▶ _SET OF TASKS_
(a) According to the patent case summary, what amount of temazepam did the claims of Tyco's asserted patent cover?
(b) Please carry on the patent case summary, picking up after its final sentence.

Addressing the obviousness of a patent claiming a new dosage of an otherwise known pharmaceutical formulation, the U.S. Court of Appeals for the Federal Circuit affirmed a decision on summary judgment finding that the prior art presented an obviousness hurdle that arguments of unexpected results and commercial success could not overcome. Tyco Healthcare Group LP v. Mutual Pharmaceutical Company, Inc., Case No. 10-1513 (Fed. Cir., June 22, 2011 (Bryson, J.).
In this Abbreviated New Drug Application (ANDA) litigation, to prevent Mutual from marketing a generic version of Tyco’s 7.5 mg temazepam formulation (RESTORIL) for the treatment of insomnia, Tyco asserted a patent having claims directed to hard gelatin capsules containing 6 mg to 8 mg of temazepam, a benzodiazepine. After the district court denied Tyco’s motion for preliminary injunction on the basis that Mutual’s formulation could not literally infringe Tyco’s patent, Mutual moved for summary judgment on non-infringement and invalidity. The district court granted Mutual’s motion with respect to invalidity, finding that the claims were obvious because 15 mg and 30 mg doses of RESTORIL had been on sale more than a year before the priority date of the Tyco patent, a prior art medical reference taught that physicians use temazepam at a dosage of between 5 mg and 15 mg for the treatment of insomnia in the elderly and in recognition of the knowledge in the art that physicians always seek to prescribe the lowest effective dose of medications, particularly hypnotics such as temazepam. Tyco appealed
The Federal Circuit affirmed, noting a statement made by Tyco in a Supplemental NDA filed with the FDA that stated that the new dosage differed from previous formulations of RESTORIL only in dose. Thus, the Court concluded that the only difference between the prior art (i.e., previous RESTORIL formulations) and the claimed invention was the dose. Further, because the range of dosages disclosed in the prior art overlapped with the claimed dosage range, the Court found the claims to be prima facia obvious.

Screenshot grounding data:
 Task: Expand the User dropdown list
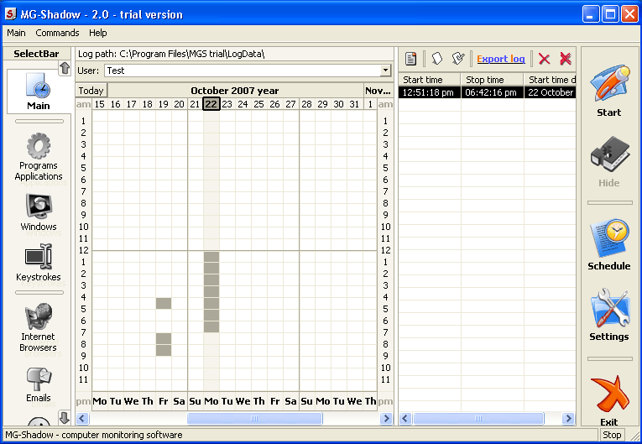(x=385, y=71)
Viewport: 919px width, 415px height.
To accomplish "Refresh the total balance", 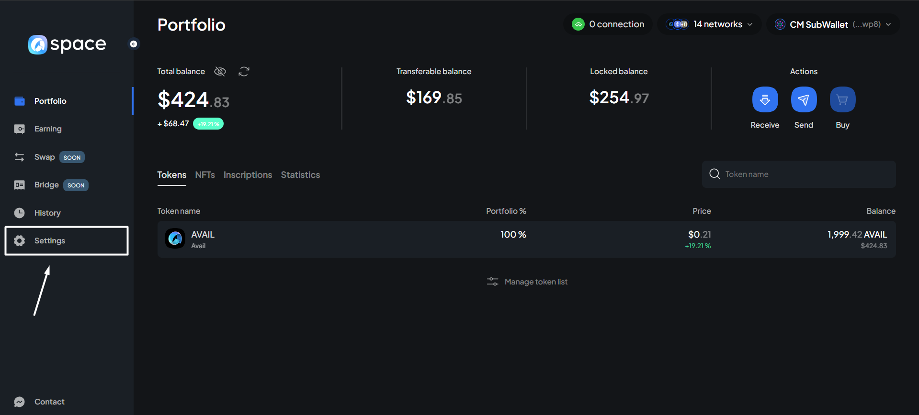I will pyautogui.click(x=244, y=72).
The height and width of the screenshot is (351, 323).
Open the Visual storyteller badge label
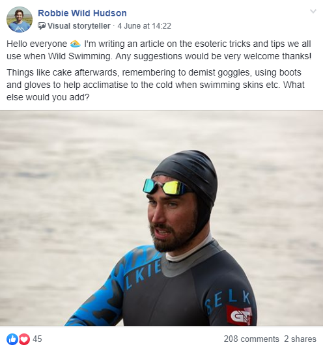click(x=79, y=26)
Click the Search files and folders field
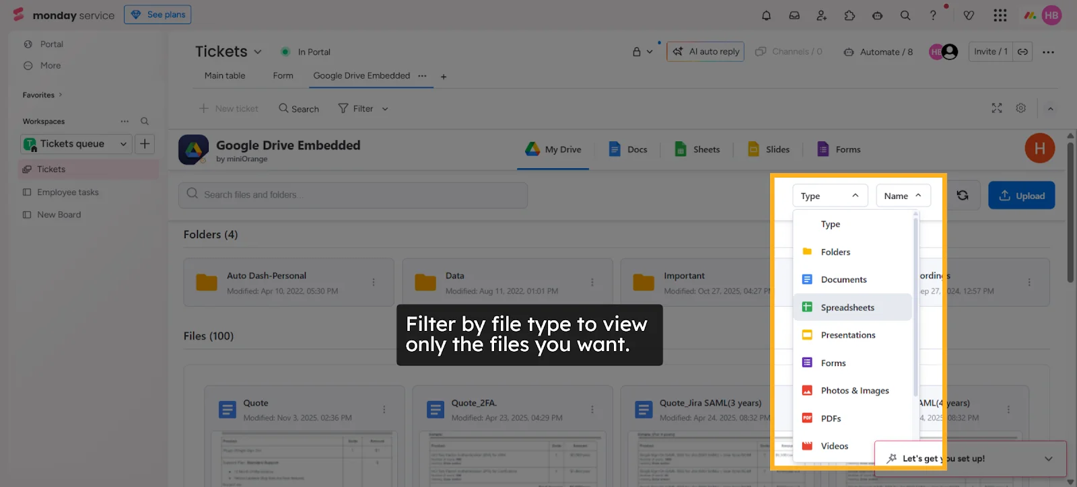 (353, 195)
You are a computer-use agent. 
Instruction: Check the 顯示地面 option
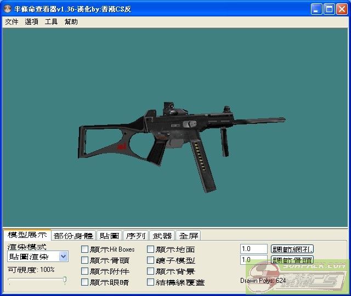[x=151, y=249]

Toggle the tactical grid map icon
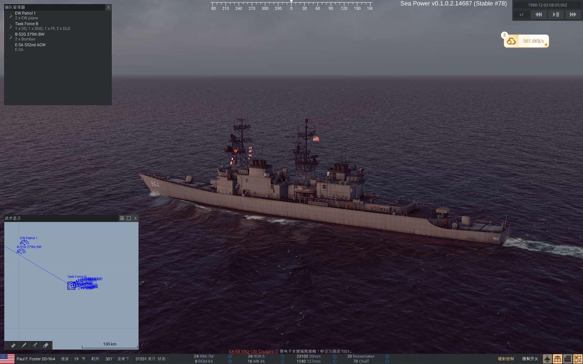click(x=578, y=359)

▶ _RESULTS IN ORDER_
(a) Hard gelatin capsules containing 6 mg to 8 mg of temazepam.

(b)
Tyco’s argument that the prior art did not teach the effectiveness of the claimed dosage range were unavailing as the Court noted that the claims, which are directed to a known composition, were not tied to efficacy. The court pointed to the old adage (In re Spada) that “[t]he discovery of a new property or use of a previously known composition, even when that property and use are unobvious from the prior art, can not impart patentability to the known composition.”
The Court also made quick work of secondary considerations, noting that Tyco’s claims of unexpected results were unsupported by the specification and its argument of commercial success was not sufficient to overcome the strong prima facie case of obviousness.